But that doesn't mean that the resentment goes away.
In fact, that makes the resentment worse, actually.
So what recourse, what option does the slave have when the slave is ordered to do something?
To express the resentment.
Everything we feel gets expressed in one form or another.
Everything we feel, all of our experiences get expressed in one form or another, whether we like it or not.
That's why it's so important to make these things conscious.
So we have some control over our reactions and manage them more productively.
Well, I'll tell you that the slave's resentment at being ordered about Manifests itself in passive aggression.
What I mean by that is, if the slave master orders the slave to do something, the slave, who is not allowed to negotiate or to respond, will simply do it badly.
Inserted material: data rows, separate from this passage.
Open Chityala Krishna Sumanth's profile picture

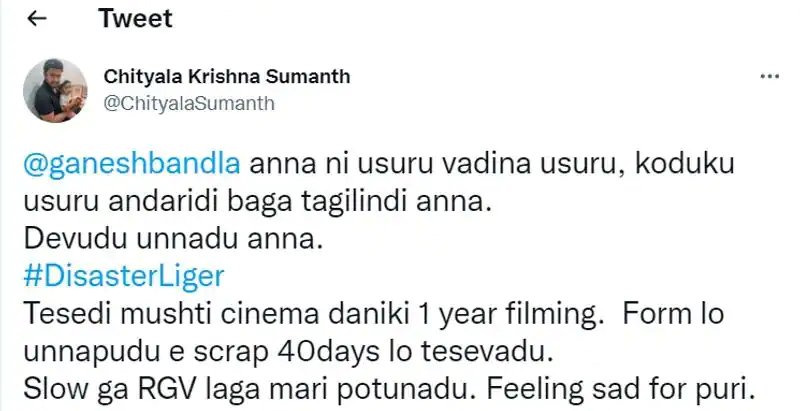click(55, 90)
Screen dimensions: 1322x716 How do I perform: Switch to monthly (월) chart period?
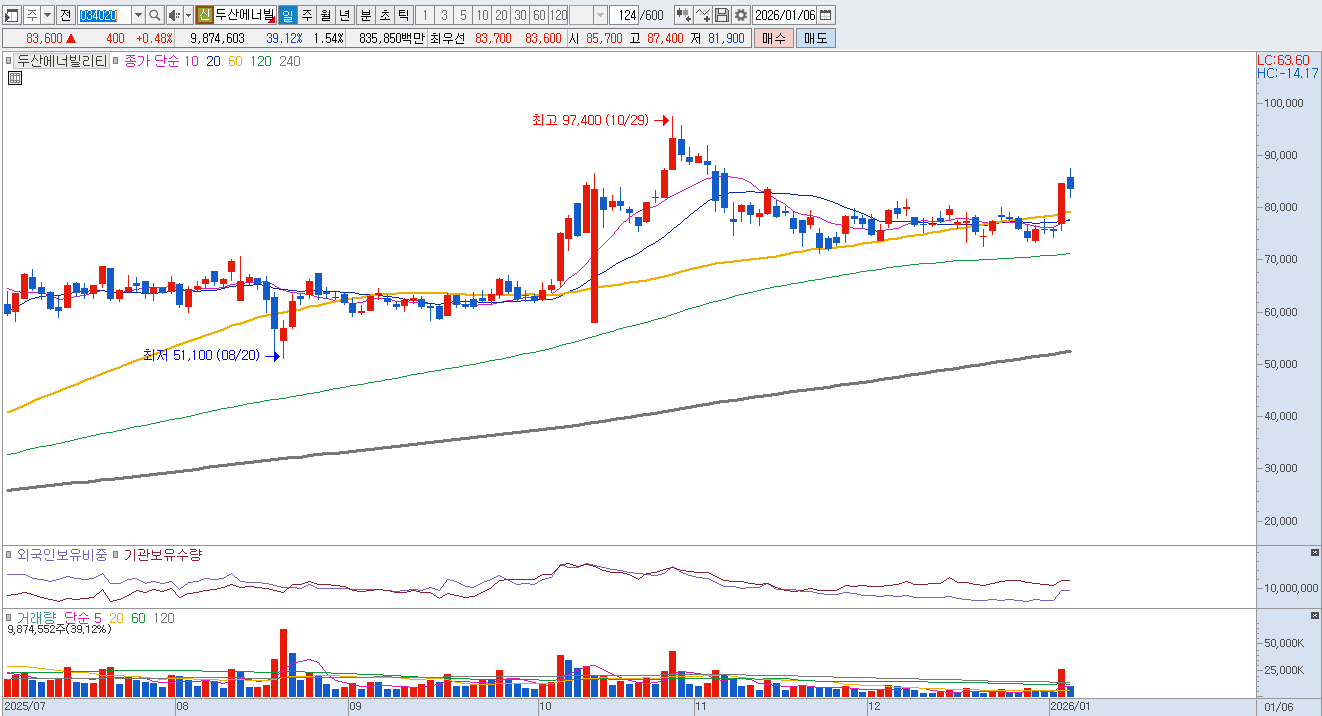pyautogui.click(x=325, y=15)
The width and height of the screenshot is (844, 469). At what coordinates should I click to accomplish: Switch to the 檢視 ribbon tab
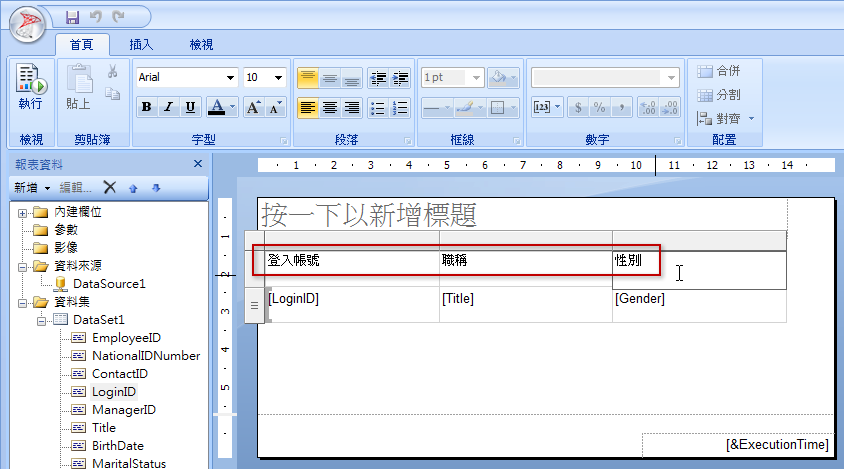pos(201,45)
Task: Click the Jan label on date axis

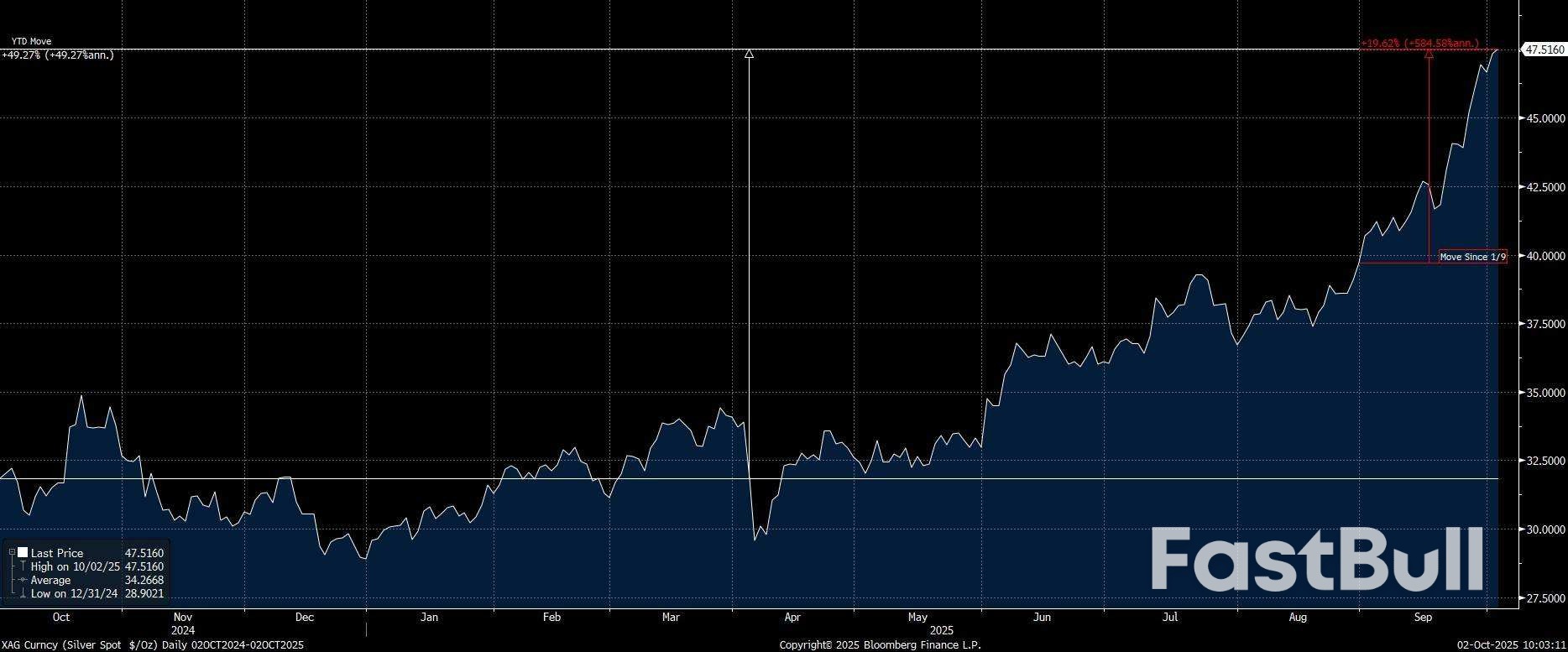Action: coord(429,618)
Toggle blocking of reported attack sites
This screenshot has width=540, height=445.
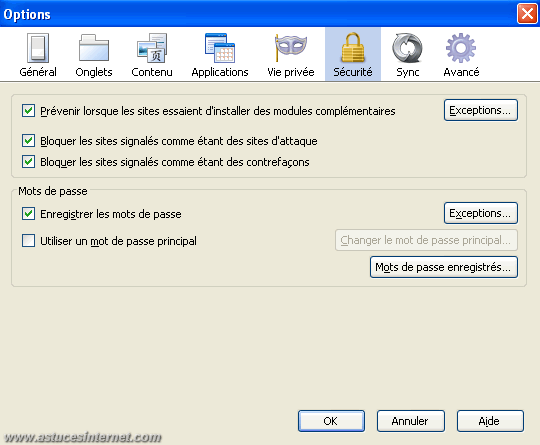point(28,141)
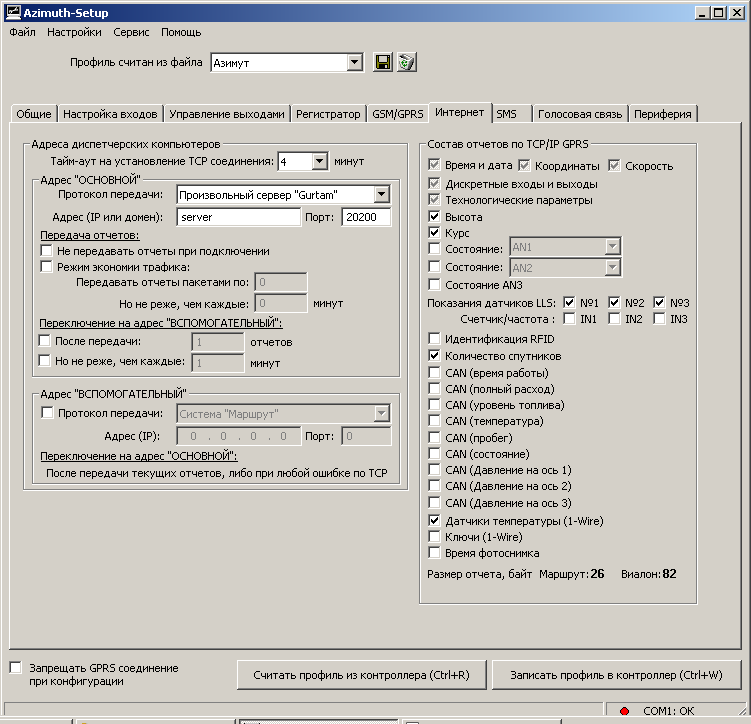751x724 pixels.
Task: Enable the Идентификация RFID checkbox
Action: [434, 339]
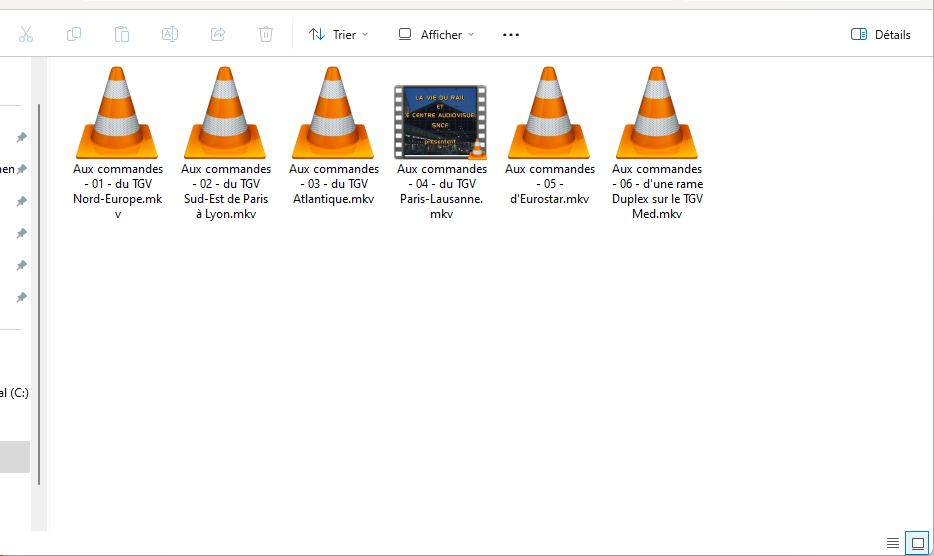Open the local disk (C:) in navigation pane
Image resolution: width=934 pixels, height=556 pixels.
tap(14, 393)
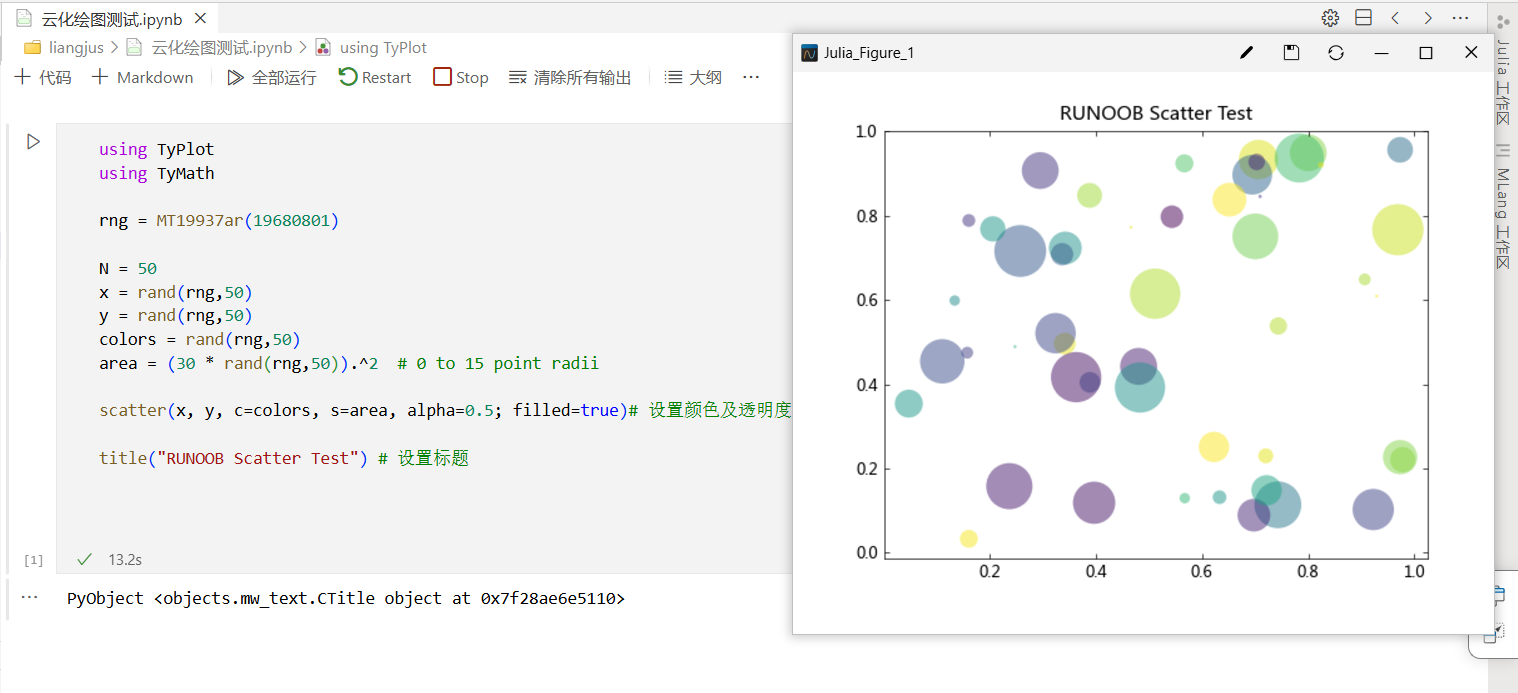Screen dimensions: 1518x693
Task: Click 全部运行 to run all cells
Action: 271,77
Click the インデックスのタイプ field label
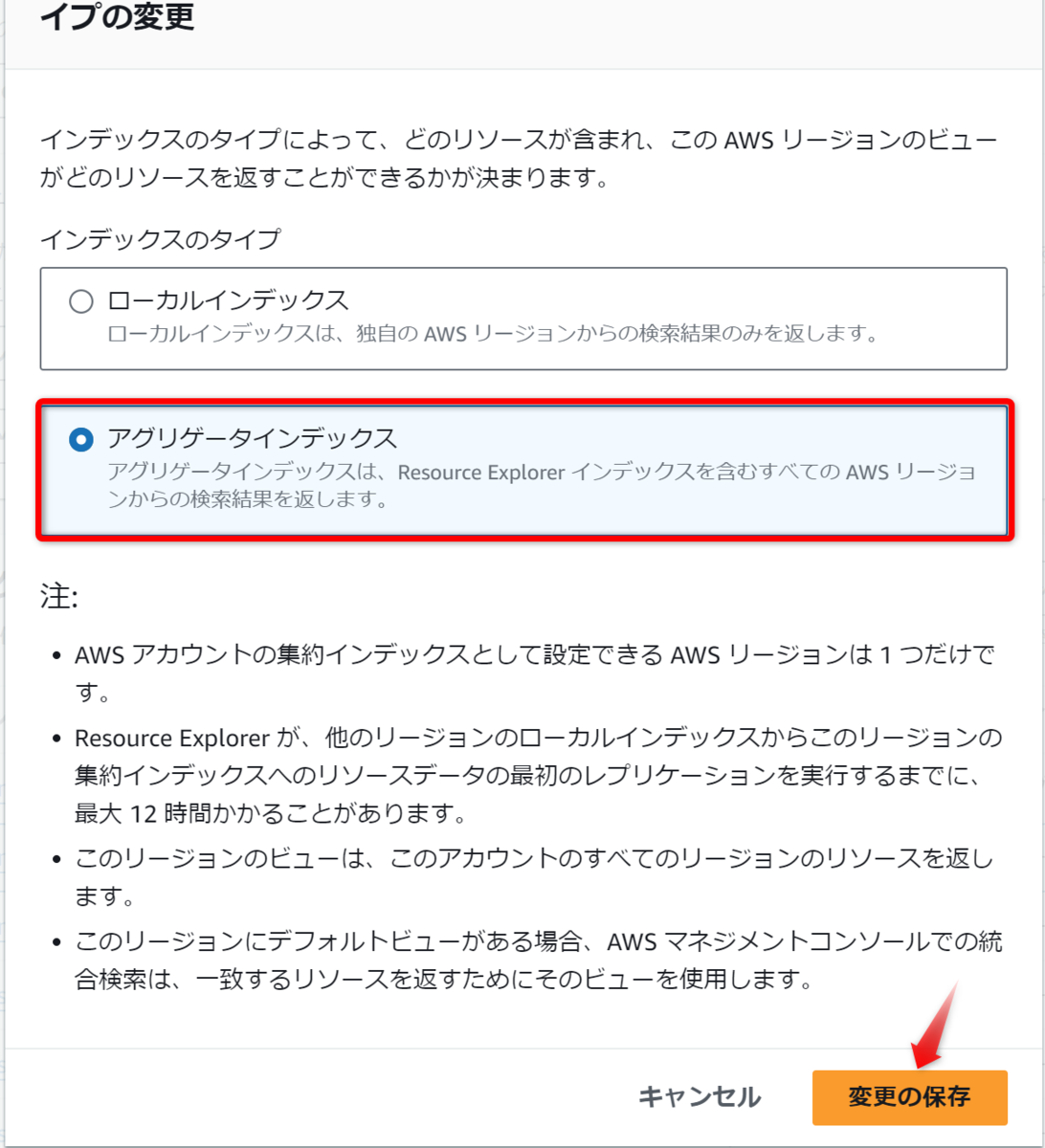This screenshot has width=1045, height=1148. (160, 239)
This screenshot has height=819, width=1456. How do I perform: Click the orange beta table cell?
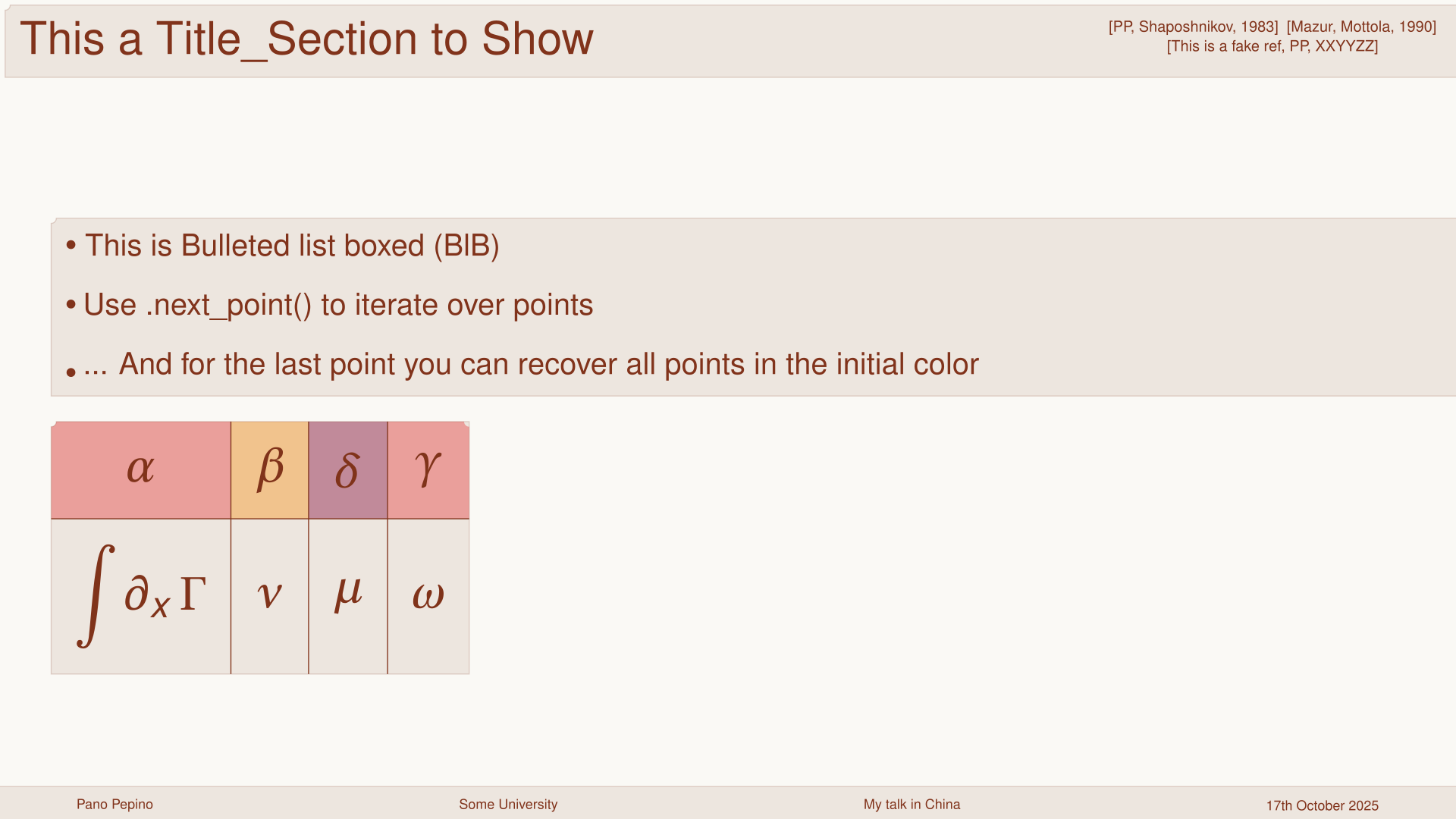click(x=270, y=470)
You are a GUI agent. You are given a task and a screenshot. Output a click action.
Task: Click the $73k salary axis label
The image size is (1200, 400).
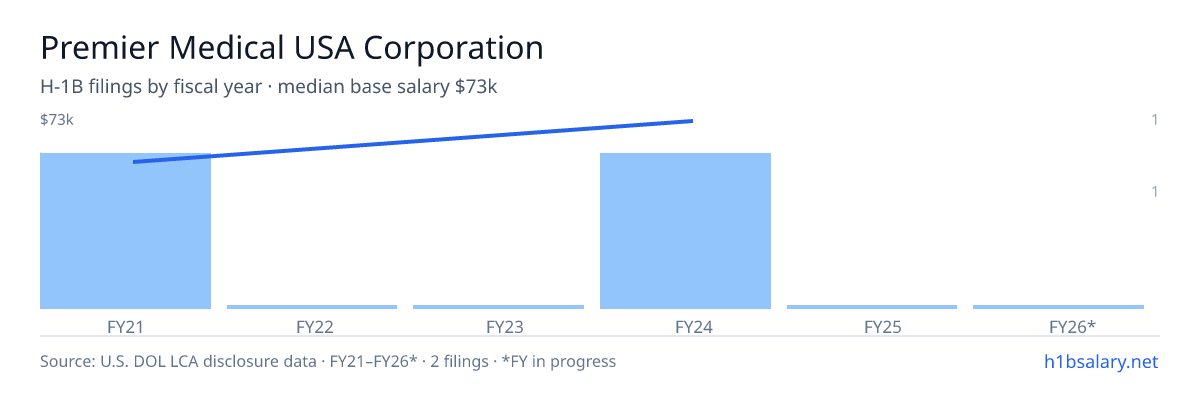click(57, 120)
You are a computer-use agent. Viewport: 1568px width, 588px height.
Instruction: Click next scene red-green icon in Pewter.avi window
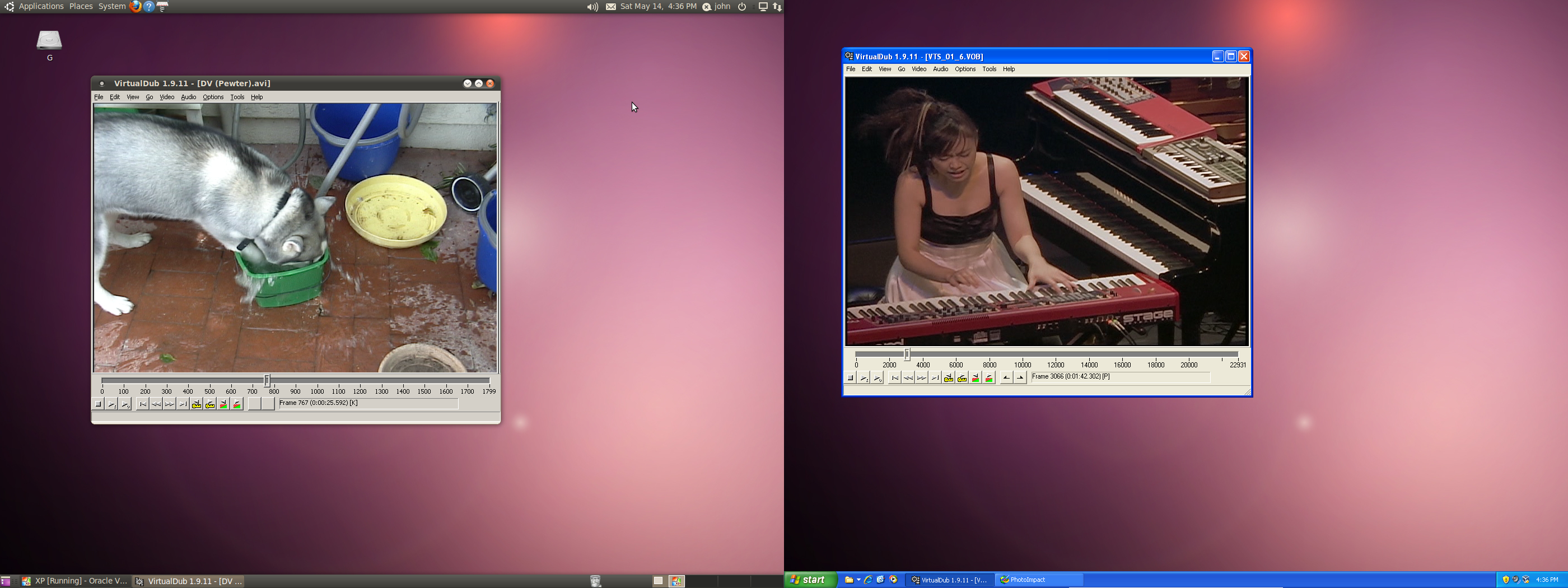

The slave will make mistakes.
The slave will postpone.
The slave will act stupid, act like a retarded child.
The slave will break something, the slave will do it in an unproductive way, and that is how the slave's passive aggression goes back up against the slave owner.
Because the slave feels frustrated at being ordered around, and since that feeling is going to manifest itself, the way that that feeling manifests itself is the slave then makes the slave master frustrated by doing a bad job.
So the slave master says, you know, move these rocks.
And so the slave moves them a foot, and the slave master comes back and says, no, move the rocks over there!
And then the slave will move the rocks over there and then will do nothing more.
No initiative, no entrepreneurship, no thinking, no feedback, just becomes a passive empty bag of muscle and bone that will accept orders but do nothing more.
What this means, of course, is that the slave master actually becomes a kind of slave.
The slave master becomes a kind of slave.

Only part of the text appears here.